Someday, America may well be a better place because of Colin Kaepernick. This is hard to see now -- history is not meant to be analyzed in real time. But we are having conversations we need to have, and this should eventually lead to changes we need to make....

Greg Bishop and Ben Baskin examined Kaepernick’s liberal donation patterns in “The Kap Effect." The print subhead: "Yes, the QB took a stand by kneeling: But just as important: He pledged $1 Million to the issues that drove him to protest. A close examination of how Kaepernick has given that money away – and to whom – reveals a blue print for real social change.”

Some of the money went to worthy causes, though much of it went to “anti-police brutality” initiatives and “climate change awareness,” which seems a stretch, and the pro-abortion Center for Reproductive Rights, which has nothing to do with making black lives better. Oblivious Sports Illustrated signed off on every penny as the height of activist compassion.

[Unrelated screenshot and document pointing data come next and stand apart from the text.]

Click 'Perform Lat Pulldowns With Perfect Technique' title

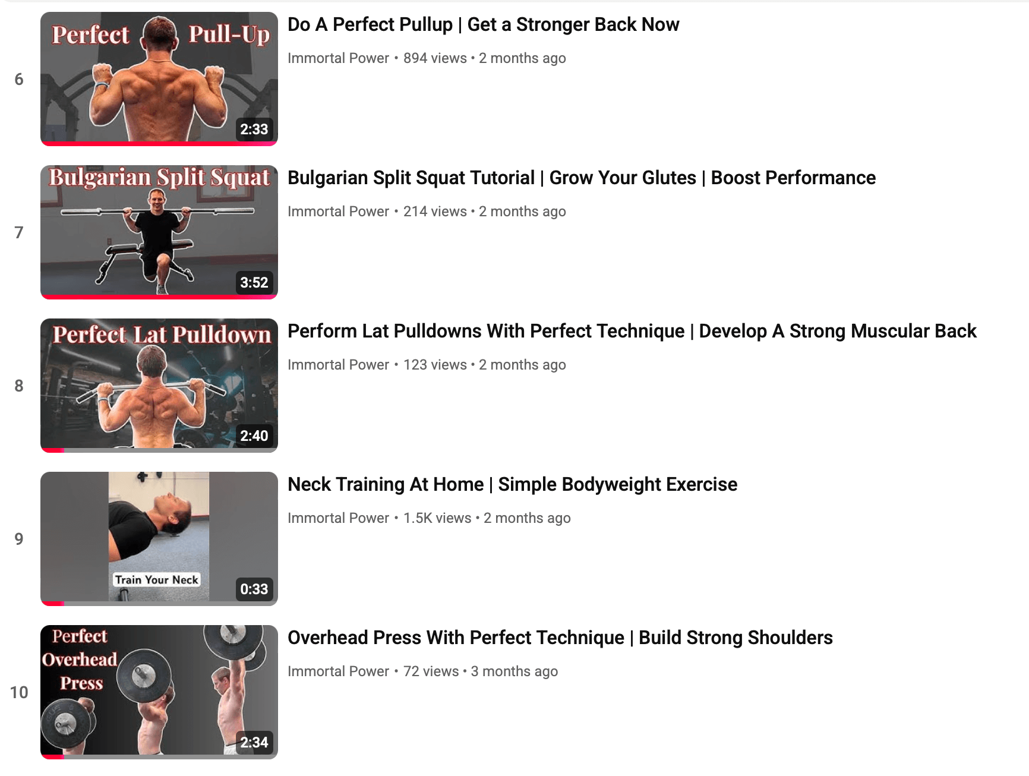pos(632,331)
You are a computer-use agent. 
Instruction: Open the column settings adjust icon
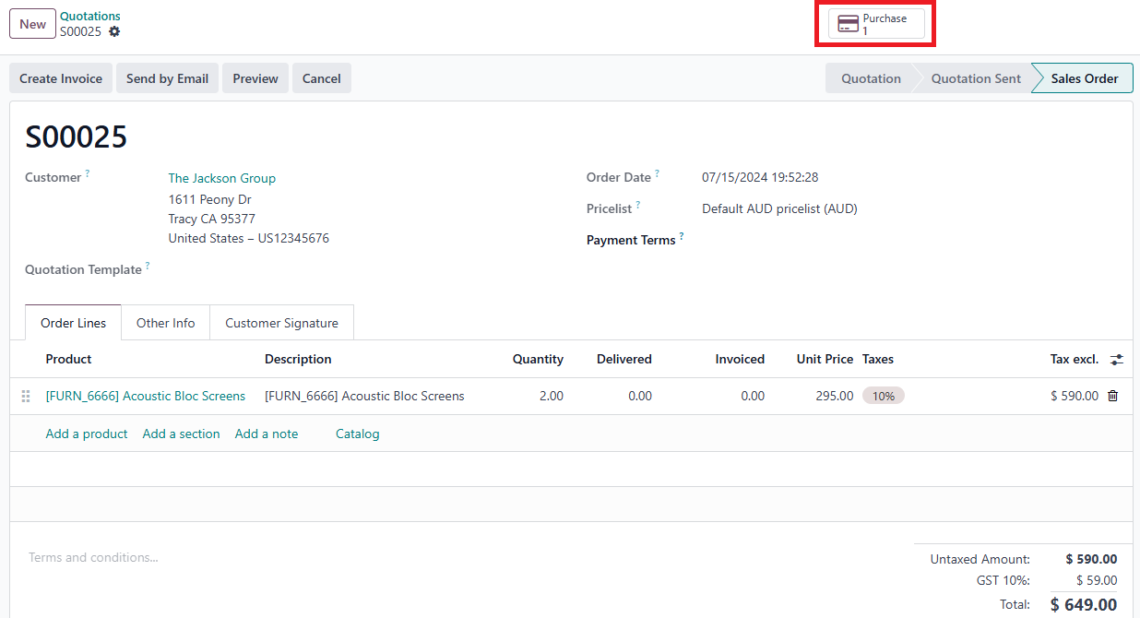click(x=1117, y=360)
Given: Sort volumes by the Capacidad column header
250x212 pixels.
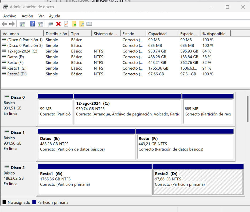Looking at the screenshot, I should click(x=162, y=34).
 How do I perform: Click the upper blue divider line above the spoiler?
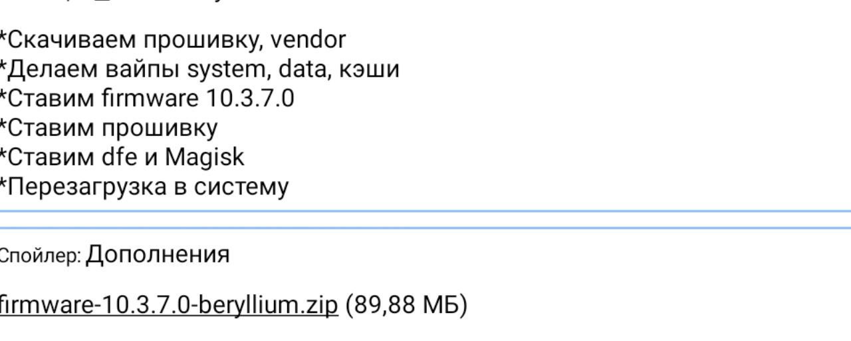(x=426, y=212)
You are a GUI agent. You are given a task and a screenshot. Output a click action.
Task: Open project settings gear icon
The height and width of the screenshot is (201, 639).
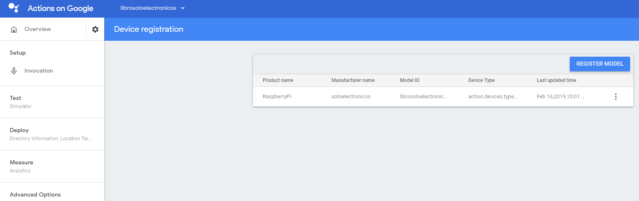(95, 29)
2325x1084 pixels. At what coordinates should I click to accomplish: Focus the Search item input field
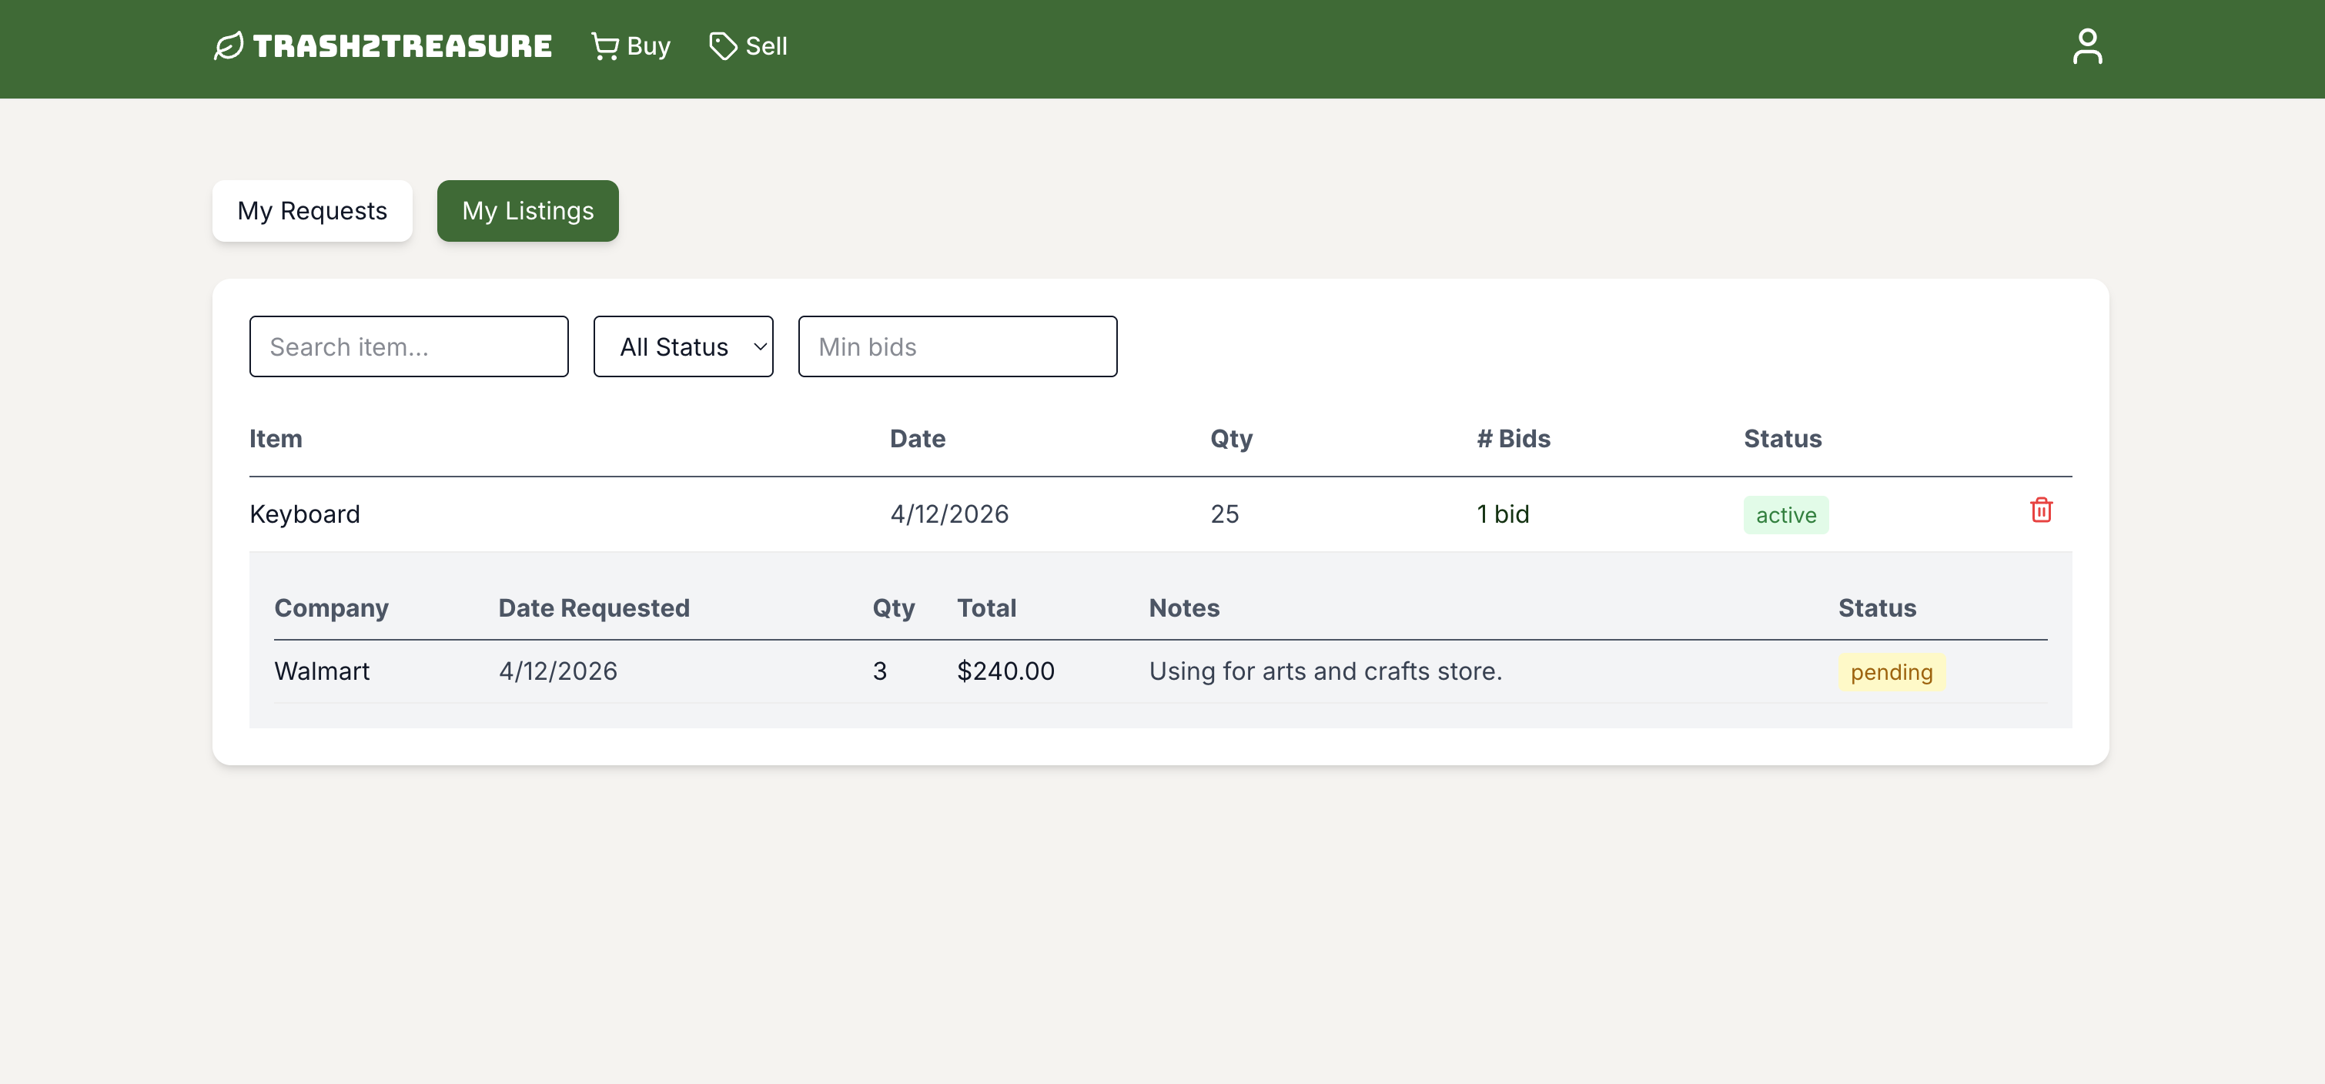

Basketball legend-activist Kareem Abdul-Jabbar wrapped things up by criticizing America while praising Kaepernick:

I have never been prouder to be an American.

That might seem like a strange confession in these dark times, when there is so much divisiveness in the country. Every day we are faced with cringe-worthy behavior by our country’s leaders: sexual harassment, enabling hate groups by publicly echoing their messages, the enactment of policies that curtail the constitutionally guaranteed civil rights of the nonrich. We who love our country are often left embarrassed, enraged and exhausted. It’s as if some jokester slapped a going out of business sign on our country’s back and scribbled underneath: everything (we stand for) must go.